Was man über Lepra wissen sollte

Lepra ist eine Krankheit, deren Erreger ein Bakterium, das mycobakterium Leprae, ausschließlich die Haut und das äußere Nervensystem befällt, jedoch nicht das Gehirn. Das Bakterium wurde 1872 von Dr. Gerhard Armauer Hansen, Norwegen, entdeckt. Die Ansteckung erfolgt über Tröpfcheninfektion und ist nur bei der lepromatösen ( ansteckenden ) Form ansteckend, und nur dann , solange der Patient nicht in medikamentöser Behandlung ist. Um angesteckt zu werden, ist ein längerer direkter Kontakt mit einer ansteckenden Form notwendig.

Die Inkubationszeit ( Periode von Ansteckung bis Ausbruch der Krankheit ) dauert von 2 bis 15 Jahren. Nicht alle Menschen erkranken an Lepra, mehr als 90% haben eine natürliche Immunität gegen den Erreger. Unterernährung, mangelnde Hygiene, schlechte Wohnverhältnisse begünstigen die Verbreitung der Lepra, weil gerade durch diese Faktoren Krankheiten wie Würmer, Flöhe, Allergien, Gastritis, Darmerkrankungen etc auftreten , die das Immunsystem schwächen. Lepra ist heilbar, je früher die Behandlung beginnt, desto schneller erfolgt die Heilung.

Die Behandlung dauert zwischen 6 bis 12 Monaten und besteht aus der Multidrugtherapie - eine Kombinierung von Antibiotika. Bei einigen Lepraformen kann das Bakterium einen Nervstrang befallen und große Schmerzen mit Funktionsausfall verursachen, was bei der Hand, dem Fuß oder Auge schwere Schäden anrichten kann. Hier muss mit Kortison und Ruhigstellung behandelt werden.
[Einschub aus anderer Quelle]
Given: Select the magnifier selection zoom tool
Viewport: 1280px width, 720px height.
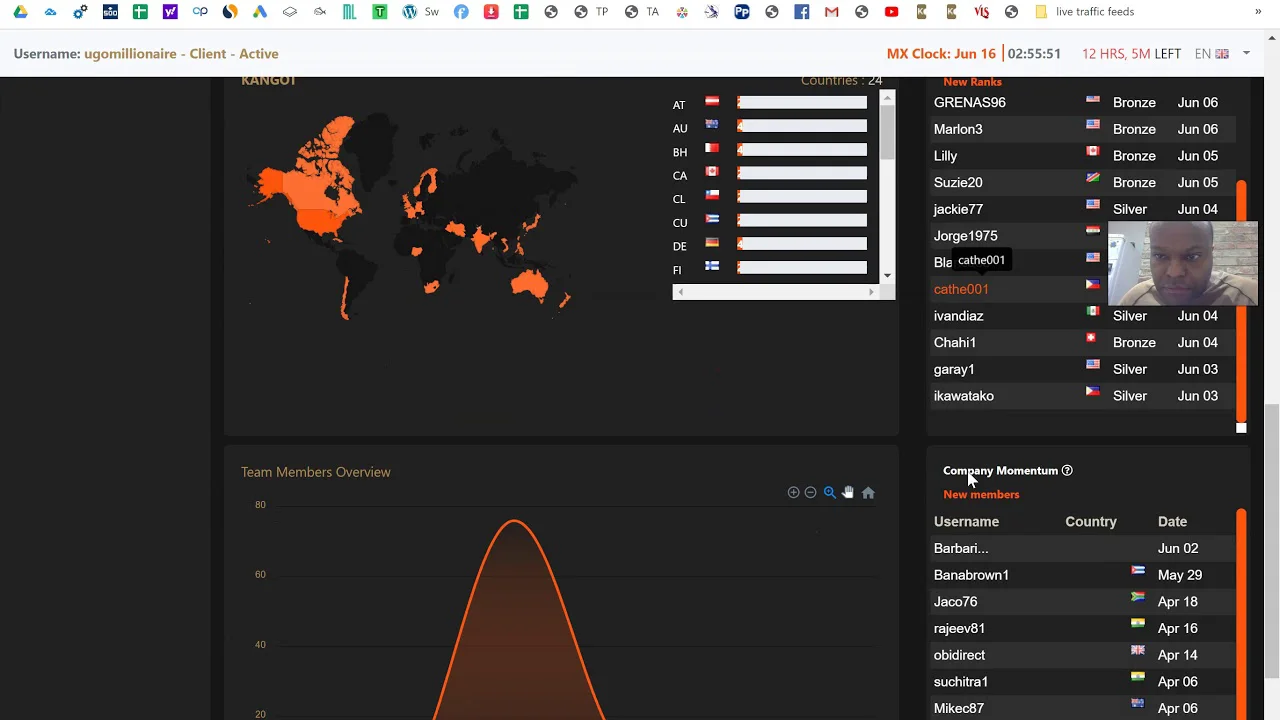Looking at the screenshot, I should [x=829, y=492].
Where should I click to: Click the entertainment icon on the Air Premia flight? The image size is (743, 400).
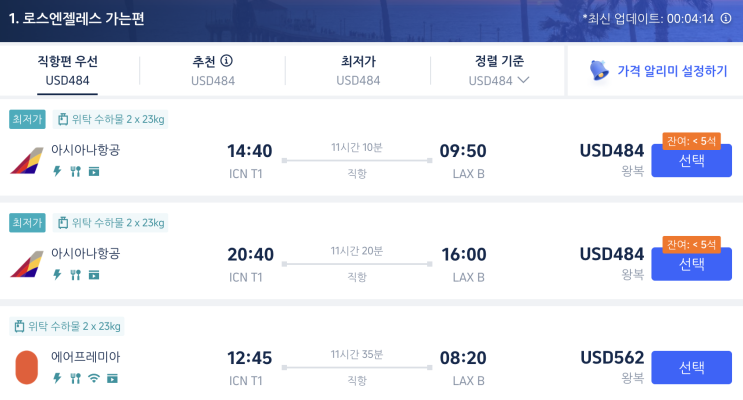pyautogui.click(x=112, y=378)

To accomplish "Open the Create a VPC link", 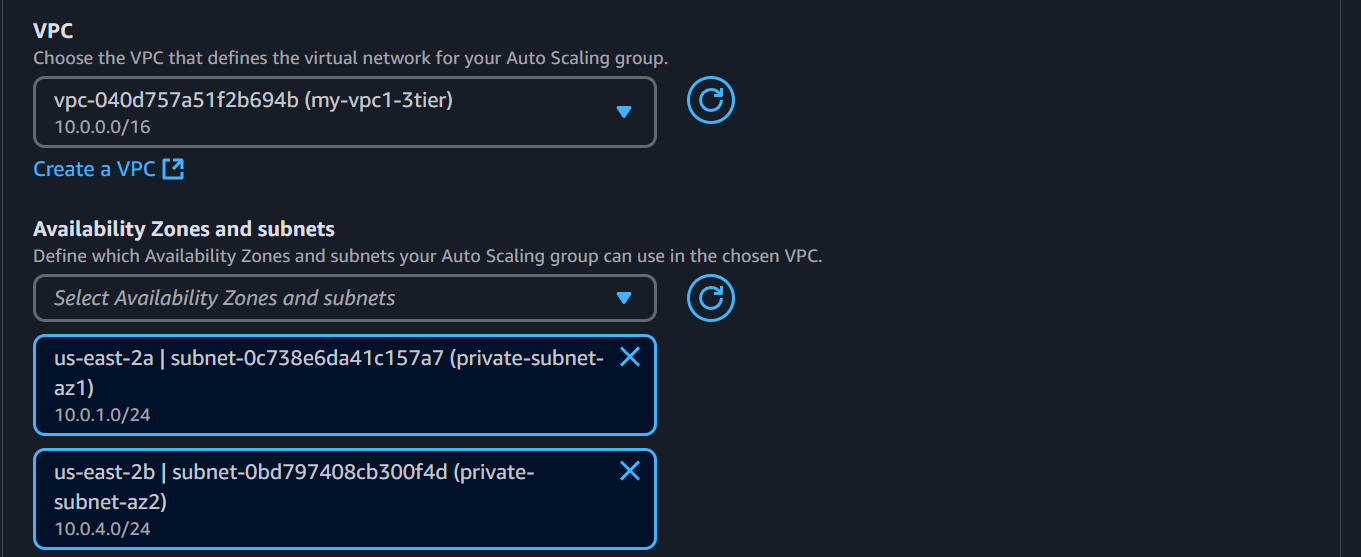I will 94,169.

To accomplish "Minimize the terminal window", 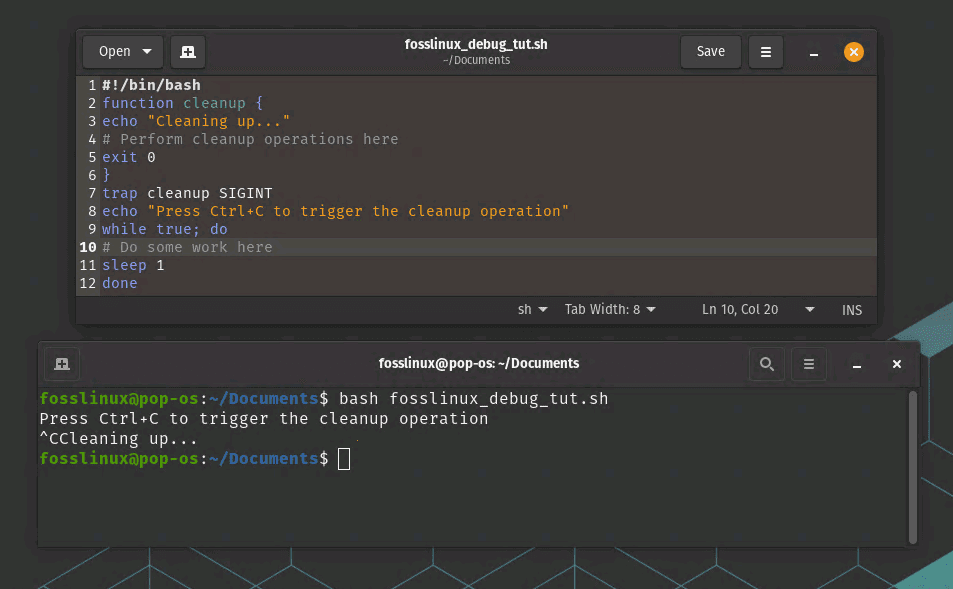I will [857, 364].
Während der Behandlung und bis zu 6 Jahren nach Abschluss der Behandlung können die gefährlichen Leprareaktionen auftreten, die dem Patienten noch erheblichen Schaden zufügen können. Es handelt sich hier um eine Reaktion des Immunsystem gegenüber den zerstörten Bakterien.

Wenn so eine Reaktion im Bereich eines Nervstranges stattfindet, dann verursacht das große Schmerzen mit Funktionsausfällen bei Hand, Fuß und Auge , was zu schweren Verstümmelungen führen kann. Hier muss mit Kortison und Ruhigstellung behandelt werden.

Wenn diese Reaktionen im Hautbereich auftreten, können sie schwere Wundgeschwüre mit anschließender Narbenbildung verursachen, was z.B. das Gesicht eines Menschen entstellen kann.

Wichtig zu wissen ist, dass die Weltgesundheitsorganisation -WHO- bei seiner Kampagne zur Ausrottung der Lepra bis zum Jahre 2005 gewisse Fakten herunterspielt oder gar verheimlicht. In den letzten 10 Jahren wurden jährlich mehr als 600.000 neue Leprafälle entdeckt. In 91 Ländern werden noch Leprafälle registriert. In vielen Ländern wurde die Lepradiagnostik vernachlässigt wegen Krieg, Katastrophen oder fehlender Mittel.

Die Vereinten Nationen stellten in ihrem letzten Jahresbericht fest, dass Armut, Hunger, Elend zugenommen haben und in vielen Entwicklungsländern die Gesundheitsversorgung sich verschlechtert hat.

Die WHO berücksichtigt bei ihren Zahlen nur Leprapatienten , die in medikamentöser Behandlung sind, und vergisst die 3 Millionen Leprakranken, die mit schweren Körperbehinderungen leben müssen und auch auf Hilfe angewiesen sind.

Der Kampf gegen Lepra ist nicht nur eine medizinische Sache, sondern vor allem auch eine soziale und menschliche Angelegenheit.